PROBLEM A → Translate this sentence from the Peppy article into Spanish: "Furthermore, users can join a community of people who are experiencing similar challenges."
PROBLEM B → Please reproduce the Peppy article from "It offers its" up to and including "University of Sheffield.".

DOCUMENT EXTRACT →

Founded in London in 2018 by co-founders Evan Harris, Max Landry, and Mridula Pore, the startup address major life and family moments: menopause, fertility, pregnancy, and early parenthood. 

It offers its services to a corporate customer base, which then incorporates Peppy into its employee health programs, enabling it to acquire some large employers in the UK and grow – it says – by 20 percent month-on-month for the past 12-months. Customers include BNP Paribas, Santander, DFS, Wickes, NHS trusts, the University of Sheffield.

The startup is pushing at an open door: Women of menopausal age are the fastest-growing demographic in the UK, and most say their work is negatively impacted, but – and here’s the crucial bit, they’d rather not talk about it to their line manager. Peppy says this is one of their biggest selling points into companies, which can now address the problem and help employees back to work more easily.

Just as with other telemedicine products, there are features such as access experts via a secure mobile app, with instant messaging, group chat, video consultations, live events, evidence-based articles, videos and programs. Furthermore, users can join a community of people who are experiencing similar challenges.

Mridula Pore, Co-Founder of Peppy, said: “The pandemic has shown us that employers can’t just talk about supporting their employees’ health and wellbeing anymore, they have to take action. More and more leading businesses are turning to us to provide the support their people really need – not a one-size-fits all solution, but support that is trustworthy, personalized, and delivered by experts. We’re still at the surface of what is possible for Peppy.”

DATASET EXTRACT →
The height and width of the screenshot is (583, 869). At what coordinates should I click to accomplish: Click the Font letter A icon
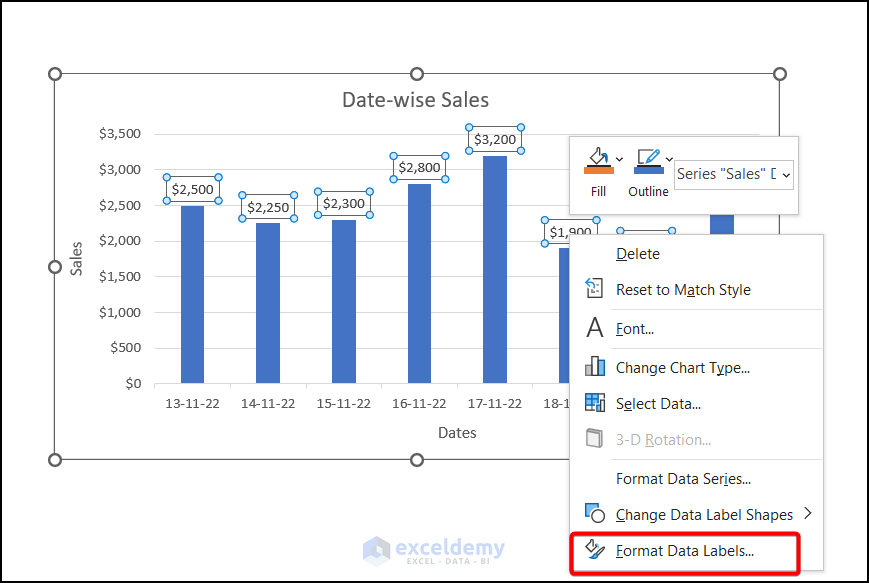(x=595, y=328)
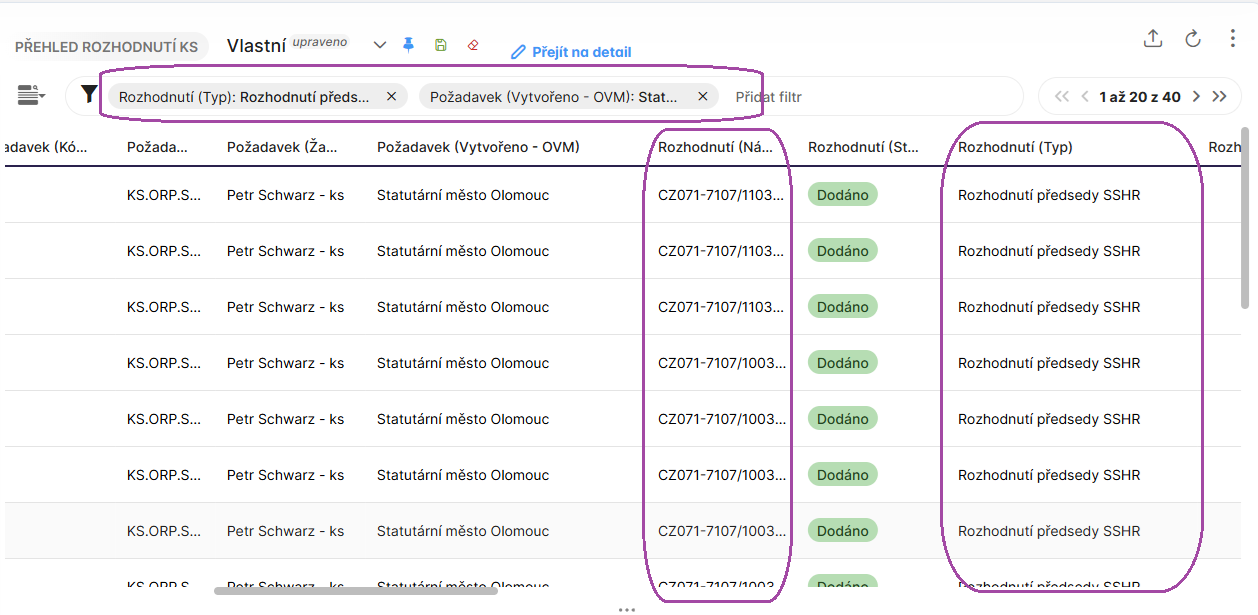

TASK ANSWER A → Además, los usuarios pueden unirse a una comunidad de personas que están atravesando desafíos similares.

TASK ANSWER B →
It offers its services to a corporate customer base, which then incorporates Peppy into its employee health programs, enabling it to acquire some large employers in the UK and grow – it says – by 20 percent month-on-month for the past 12-months. Customers include BNP Paribas, Santander, DFS, Wickes, NHS trusts, the University of Sheffield.